## WHAT THIS TASK INVOLVES
Please return only the lines from the one holding "Partner With Us (546, 1901)" through the one holding "Individuals (460, 18)", exactly as they appear in the records below, both ends included.

---

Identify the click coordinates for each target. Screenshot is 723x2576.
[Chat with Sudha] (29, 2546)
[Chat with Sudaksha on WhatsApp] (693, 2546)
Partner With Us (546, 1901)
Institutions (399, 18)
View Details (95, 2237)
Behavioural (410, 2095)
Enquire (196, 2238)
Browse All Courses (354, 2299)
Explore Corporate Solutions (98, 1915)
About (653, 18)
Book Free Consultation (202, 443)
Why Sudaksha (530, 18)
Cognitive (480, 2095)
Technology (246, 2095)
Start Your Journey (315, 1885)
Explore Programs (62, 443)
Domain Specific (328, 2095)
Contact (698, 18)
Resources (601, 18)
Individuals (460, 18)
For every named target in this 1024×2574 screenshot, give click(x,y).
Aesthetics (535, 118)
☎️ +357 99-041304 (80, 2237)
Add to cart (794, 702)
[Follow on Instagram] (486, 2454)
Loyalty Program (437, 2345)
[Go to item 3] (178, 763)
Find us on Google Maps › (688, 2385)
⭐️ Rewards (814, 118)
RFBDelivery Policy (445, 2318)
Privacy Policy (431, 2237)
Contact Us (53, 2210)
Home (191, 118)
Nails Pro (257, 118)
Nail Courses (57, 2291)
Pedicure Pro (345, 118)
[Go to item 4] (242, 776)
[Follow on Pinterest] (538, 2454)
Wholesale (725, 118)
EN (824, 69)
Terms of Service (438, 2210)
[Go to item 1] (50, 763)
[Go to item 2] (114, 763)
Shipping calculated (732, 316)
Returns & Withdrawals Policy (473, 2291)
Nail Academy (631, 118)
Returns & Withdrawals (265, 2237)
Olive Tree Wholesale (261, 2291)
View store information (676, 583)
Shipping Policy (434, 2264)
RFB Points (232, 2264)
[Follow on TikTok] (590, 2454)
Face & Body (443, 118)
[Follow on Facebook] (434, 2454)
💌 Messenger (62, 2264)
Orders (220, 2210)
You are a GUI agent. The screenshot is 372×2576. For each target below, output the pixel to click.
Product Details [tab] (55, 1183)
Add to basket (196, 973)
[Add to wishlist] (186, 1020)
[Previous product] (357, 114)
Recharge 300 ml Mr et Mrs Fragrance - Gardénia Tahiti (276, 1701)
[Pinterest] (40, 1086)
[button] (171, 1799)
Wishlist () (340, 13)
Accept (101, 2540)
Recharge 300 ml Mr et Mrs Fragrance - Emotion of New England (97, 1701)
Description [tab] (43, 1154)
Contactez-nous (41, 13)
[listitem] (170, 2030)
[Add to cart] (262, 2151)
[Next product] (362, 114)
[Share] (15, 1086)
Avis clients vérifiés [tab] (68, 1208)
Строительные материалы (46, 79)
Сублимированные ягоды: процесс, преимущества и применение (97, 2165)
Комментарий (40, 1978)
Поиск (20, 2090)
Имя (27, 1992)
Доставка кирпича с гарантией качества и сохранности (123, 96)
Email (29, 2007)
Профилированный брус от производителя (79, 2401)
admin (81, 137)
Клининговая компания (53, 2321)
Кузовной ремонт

---

## OUTPUT
Partner With Us (546, 1901)
Institutions (399, 18)
View Details (95, 2237)
Behavioural (410, 2095)
Enquire (196, 2238)
Browse All Courses (354, 2299)
Explore Corporate Solutions (98, 1915)
About (653, 18)
Book Free Consultation (202, 443)
Why Sudaksha (530, 18)
Cognitive (480, 2095)
Technology (246, 2095)
Start Your Journey (315, 1885)
Explore Programs (62, 443)
Domain Specific (328, 2095)
Contact (698, 18)
Resources (601, 18)
Individuals (460, 18)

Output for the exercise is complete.